I Google ‘North Korea funfair’ and my phone seizes up and says the internet isn’t available, leaving me to wonder if something sinister is afoot.

Which of course it is, although funfairs don’t really come into it, but stick with me for a moment.

Last week we had a Korean professor of economics to stay for the night. He was from the south naturally enough, as professors from the north, if they exist, are almost certainly banned from professing anything. And they aren’t allowed to stray to an Airbnb room in York.

Our visitor was a married man with three children, but he was touring Britain alone – “My family is jealous,” he said, with a shy smile. Well, you can see their point.

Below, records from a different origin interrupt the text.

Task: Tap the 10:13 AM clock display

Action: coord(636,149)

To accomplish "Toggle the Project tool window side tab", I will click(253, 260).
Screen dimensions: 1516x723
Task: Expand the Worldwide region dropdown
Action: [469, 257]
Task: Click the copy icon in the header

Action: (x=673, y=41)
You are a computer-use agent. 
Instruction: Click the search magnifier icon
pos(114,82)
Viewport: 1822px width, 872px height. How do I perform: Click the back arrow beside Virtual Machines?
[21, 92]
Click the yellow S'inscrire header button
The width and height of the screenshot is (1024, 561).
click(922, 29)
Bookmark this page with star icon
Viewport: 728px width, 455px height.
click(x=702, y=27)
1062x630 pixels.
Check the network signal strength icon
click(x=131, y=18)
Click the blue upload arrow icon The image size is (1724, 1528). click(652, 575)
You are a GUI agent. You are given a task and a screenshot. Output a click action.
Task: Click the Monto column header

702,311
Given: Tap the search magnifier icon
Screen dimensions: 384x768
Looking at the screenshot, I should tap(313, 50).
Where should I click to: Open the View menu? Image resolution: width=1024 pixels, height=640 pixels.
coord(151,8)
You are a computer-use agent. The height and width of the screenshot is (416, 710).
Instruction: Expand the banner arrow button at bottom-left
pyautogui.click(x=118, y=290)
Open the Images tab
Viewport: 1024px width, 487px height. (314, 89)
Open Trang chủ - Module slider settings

Anyway, over breakfast our guest told me about his visit to the North Korean funfair. Some years ago, the border opened and for a short while people from the south headed north for ‘fun’.

Google has now recovered itself, allowing me to find details of this unlikely source of merriment – an amusement park in a country notoriously short on amusement. The Mangyongdae Funfair moves an Australian travel website to ask: “Is this the world’s most depressing theme park?”

CNN is kinder, saying that this is “the happiest place in North Korea”, although you suspect that isn’t a long list. The BBC’s Rupert Wingfield-Hayes visited the fair in May of last year, and his report is still on the BBC website.

Our visitor went for the day, and said that people flooded over the border. It was his only visit to the closed-off part of his country as soon enough the border was slammed shut again. His English was difficult to follow and I didn’t manage to ask how he felt about Kim Jong-un and Donald Trump squaring off at each other. I don’t think he lived in Seoul but he did live close enough to the world’s most militarised border.

I showed him my phone, which is a Samsung, and pointed to the television – also a Samsung – and said that both had come from his country. South Korea is busily connected to the rest of the world, while North Korea is a closed-off dictatorship and one of the world’s scariest places.

This morning Donald Trump is threatening “fire and fury” against North Korea if any threat is made to the United States. North Korea is “carefully examining” a plan for a missile strike on Guam. This tiny island in the western Pacific is a US territory with a population of around 160,000, including thousands of US military personnel.

Trump says that if this happens, North Korea would face “fire and the fury like the world has never seen”. And never mind that he still conducts himself like the villain in a Batman movie – less the Joker, more the Tweeter ­– this is scary stuff.

To even contemplate that the balance of world peace lies in a ballistic willy-waving contest between two such leaders as Trump and Kim Jong-un is just the prospect to cheer you up on a soggy August morning.

How did we end up with a world run by such lunatics? The visiting Martian traditionally called on to offer an outsider’s opinion just looked at me and shrugged.